So we had a vision that we kind of pieced together and that vision, both encompassed what the data structure’s going to look like, what’s it going to look like in terms of conceptually the CMS or the content capture part as well as, directions for the website. We obviously then brought it in house.

We didn’t have a VP anymore. It was me and one other backend developer at the time. And there was one front end developer and there was a designer. And then my boss, so that was the team. We had a suite of editorial folks who contributed meaningfully to this. I don’t want to discount them, but in terms of the engineering, that was it.

So me and the other backend engineer, we wrote all the tools around the content management system. But before we did that, we were heavily informed by the designer. And I was pretty involved in this as well. We did a series of usability tests. We took data from both the usage patterns of our users online and the npr.org users. We took information about the three discreet ways that we publish. We had the Cold Fusion system, that Java system, the HTML files.

What are the kinds of things we’re building? We knew that actually, in the mode right now, at that moment too, we had a very limited sets of assets. It was very audio focused, but we knew that things coming down the road were going to be much more expansive in terms of the available assets: images were probably to come later, and full text. And we were hiring editors too on the online side specifically to build out those stories.

So we were informed by all of those things and did a whole series of mockups and clickable prototypes for the editors and sat down with them and said, “okay, well, what do you think of this? What do you think of that?” And then here’s the interesting part. We took all that data and we had to discount fair amount of it because we thought that they were still thinking about it too much like NPR, right?

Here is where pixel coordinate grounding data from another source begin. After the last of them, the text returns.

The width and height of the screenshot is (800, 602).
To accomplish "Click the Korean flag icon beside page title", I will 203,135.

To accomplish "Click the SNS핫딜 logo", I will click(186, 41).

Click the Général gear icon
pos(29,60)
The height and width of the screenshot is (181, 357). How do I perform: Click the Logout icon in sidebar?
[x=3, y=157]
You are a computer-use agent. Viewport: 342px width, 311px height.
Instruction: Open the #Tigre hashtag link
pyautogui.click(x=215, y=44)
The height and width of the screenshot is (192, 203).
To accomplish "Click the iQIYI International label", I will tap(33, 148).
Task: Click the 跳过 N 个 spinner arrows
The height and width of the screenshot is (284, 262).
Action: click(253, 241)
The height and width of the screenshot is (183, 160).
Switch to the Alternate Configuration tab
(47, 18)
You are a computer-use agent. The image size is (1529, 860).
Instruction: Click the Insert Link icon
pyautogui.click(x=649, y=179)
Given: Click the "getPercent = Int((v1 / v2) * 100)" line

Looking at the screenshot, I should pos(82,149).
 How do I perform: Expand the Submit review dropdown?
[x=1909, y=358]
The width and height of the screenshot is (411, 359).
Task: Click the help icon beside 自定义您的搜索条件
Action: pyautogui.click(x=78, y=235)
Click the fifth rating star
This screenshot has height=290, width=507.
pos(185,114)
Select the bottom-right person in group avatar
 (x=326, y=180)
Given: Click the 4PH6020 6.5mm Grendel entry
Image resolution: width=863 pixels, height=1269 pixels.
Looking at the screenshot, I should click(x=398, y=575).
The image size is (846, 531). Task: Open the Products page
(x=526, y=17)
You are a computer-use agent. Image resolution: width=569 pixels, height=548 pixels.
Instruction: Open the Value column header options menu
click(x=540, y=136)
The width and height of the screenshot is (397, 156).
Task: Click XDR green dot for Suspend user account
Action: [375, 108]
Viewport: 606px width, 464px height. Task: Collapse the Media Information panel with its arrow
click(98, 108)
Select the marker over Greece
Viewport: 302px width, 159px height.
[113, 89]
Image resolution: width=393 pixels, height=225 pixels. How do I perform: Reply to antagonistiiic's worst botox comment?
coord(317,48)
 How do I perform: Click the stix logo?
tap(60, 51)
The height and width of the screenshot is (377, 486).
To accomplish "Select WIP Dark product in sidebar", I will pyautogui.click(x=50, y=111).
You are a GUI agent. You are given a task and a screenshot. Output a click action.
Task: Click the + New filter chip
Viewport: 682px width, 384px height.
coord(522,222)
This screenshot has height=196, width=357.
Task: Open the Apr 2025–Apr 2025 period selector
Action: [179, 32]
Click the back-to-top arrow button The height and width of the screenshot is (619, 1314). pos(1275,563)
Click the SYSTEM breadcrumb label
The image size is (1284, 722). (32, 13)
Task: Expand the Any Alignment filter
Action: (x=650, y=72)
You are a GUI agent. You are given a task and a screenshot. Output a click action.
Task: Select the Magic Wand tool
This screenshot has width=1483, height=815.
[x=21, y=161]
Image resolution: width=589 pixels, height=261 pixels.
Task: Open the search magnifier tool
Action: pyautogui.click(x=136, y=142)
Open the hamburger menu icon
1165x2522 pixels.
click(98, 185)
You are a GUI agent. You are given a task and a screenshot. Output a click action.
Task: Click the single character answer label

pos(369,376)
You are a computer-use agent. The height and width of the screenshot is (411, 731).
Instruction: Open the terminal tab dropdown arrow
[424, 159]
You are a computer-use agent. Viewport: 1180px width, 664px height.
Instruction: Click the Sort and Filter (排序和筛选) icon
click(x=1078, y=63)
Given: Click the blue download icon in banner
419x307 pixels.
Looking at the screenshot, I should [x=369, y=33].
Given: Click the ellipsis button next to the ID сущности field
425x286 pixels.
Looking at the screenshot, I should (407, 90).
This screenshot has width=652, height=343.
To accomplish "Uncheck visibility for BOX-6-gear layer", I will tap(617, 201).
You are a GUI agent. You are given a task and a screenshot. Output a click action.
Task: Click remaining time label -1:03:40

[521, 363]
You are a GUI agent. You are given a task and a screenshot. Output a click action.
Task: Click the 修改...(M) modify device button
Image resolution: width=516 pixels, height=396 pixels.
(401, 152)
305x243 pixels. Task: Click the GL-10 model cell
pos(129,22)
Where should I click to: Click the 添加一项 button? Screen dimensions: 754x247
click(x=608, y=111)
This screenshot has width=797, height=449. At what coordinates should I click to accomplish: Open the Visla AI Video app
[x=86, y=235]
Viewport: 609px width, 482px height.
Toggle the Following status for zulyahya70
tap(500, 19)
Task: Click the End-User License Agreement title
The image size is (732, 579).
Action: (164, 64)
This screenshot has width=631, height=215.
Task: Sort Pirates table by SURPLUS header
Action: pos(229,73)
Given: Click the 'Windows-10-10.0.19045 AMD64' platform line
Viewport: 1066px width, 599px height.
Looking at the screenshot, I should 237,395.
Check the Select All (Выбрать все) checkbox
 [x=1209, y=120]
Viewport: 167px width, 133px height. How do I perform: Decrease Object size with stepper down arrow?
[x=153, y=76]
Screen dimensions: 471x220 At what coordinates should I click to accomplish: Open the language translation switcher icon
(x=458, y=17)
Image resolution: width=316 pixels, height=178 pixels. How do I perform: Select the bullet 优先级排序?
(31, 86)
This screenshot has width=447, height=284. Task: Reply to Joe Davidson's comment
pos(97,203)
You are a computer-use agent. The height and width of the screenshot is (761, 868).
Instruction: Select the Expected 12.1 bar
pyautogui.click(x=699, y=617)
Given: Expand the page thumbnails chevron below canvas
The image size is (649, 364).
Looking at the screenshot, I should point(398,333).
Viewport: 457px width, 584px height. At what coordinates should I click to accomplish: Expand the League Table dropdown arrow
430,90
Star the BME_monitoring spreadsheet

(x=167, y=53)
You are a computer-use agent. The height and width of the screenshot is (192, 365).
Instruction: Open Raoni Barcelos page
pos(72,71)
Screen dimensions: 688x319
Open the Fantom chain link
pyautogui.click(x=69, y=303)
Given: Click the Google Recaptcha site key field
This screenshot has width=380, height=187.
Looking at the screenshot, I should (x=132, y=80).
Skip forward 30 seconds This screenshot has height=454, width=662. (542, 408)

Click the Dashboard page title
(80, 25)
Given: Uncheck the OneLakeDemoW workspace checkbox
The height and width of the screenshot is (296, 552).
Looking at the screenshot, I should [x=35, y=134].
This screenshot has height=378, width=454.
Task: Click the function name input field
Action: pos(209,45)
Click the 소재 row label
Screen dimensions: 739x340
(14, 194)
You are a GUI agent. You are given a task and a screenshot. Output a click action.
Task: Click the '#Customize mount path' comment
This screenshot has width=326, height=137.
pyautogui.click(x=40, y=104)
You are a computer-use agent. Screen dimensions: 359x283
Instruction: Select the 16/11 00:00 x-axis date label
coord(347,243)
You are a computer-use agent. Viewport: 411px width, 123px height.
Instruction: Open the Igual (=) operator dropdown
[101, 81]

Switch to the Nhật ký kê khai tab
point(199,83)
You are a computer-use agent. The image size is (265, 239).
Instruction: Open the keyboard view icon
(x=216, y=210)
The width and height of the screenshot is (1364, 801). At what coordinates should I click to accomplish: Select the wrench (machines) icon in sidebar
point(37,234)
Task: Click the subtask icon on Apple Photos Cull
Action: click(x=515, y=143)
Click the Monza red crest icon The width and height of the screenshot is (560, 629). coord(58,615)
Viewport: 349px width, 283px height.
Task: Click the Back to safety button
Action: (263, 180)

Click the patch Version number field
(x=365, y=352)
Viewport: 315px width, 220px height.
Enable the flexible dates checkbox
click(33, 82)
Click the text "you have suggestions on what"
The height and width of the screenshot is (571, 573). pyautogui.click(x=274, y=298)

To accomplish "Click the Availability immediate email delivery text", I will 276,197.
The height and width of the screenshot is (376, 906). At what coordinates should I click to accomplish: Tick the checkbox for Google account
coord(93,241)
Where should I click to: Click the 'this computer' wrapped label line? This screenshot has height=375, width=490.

Jeff Eaton: Yeah. They were thinking, “Oh, you’re building the new version of what we’re used to.”

Daniel Jacobson: Yes. Right. So, we took on all of that. There were a lot of really great ideas and fundamental things that drove the direction of where we’re going. But again, we had to think, we’re thinking bigger than this. We’re thinking there will be another design, there’s this and that.

So, we needed to discount a portion of our learnings. And, yeah, so all of that kind of boiled into the content management system. And I think you and Karen have talked about this fair amount, that you can’t just build tools as an engineer would build a tool, right? You’re building your website to have it be meaningfully useful to the website user.

You need the same mindset when you’re building the CMS. You want it to be infused with the sensibilities that will make them effective at what they’re doing. So we tried to take all those sensibilities and make something that they would succeed with, and evolve it over time.

Jeff Eaton: Especially with sites that have an existing infrastructure and stuff like that. It’s very easy to see those kinds of things. And imagine it’s just insurmountable, there’s definitely a lot of hurdles, especially, it feels like every year that passes there’s more weight that’s being put on a lot of the web properties, the different companies, but the idea is it doesn’t necessarily take an army to do this. It seems like it’s more of a wheel inside of the organization to take this kind of path.

Daniel Jacobson: Yeah. I have a couple of thoughts on that. First, generally I agree. I think the one area I would disagree is that the world is different now than 10 years ago. And I think, again, we were lucky to have gone down that route at the time that we did, because like you said, the weight is lighter in 2002 than in 2013. But in every other capacity, I agree. And you need to have commitment, and the commitment not only starts with the commitment to vision, but resourcing it appropriately. If you need these engineers to build this out, hire engineers, and I’m a big believer in the idea that excellent engineers are going to be, some people say, 10 times more effective than average engineers. So having really smart people who are able to execute on these things, you can really tease out what you’re going for. What’s the best way to execute on it? That’s going to pay way more dividends than just hiring a bunch of people and throwing money at it.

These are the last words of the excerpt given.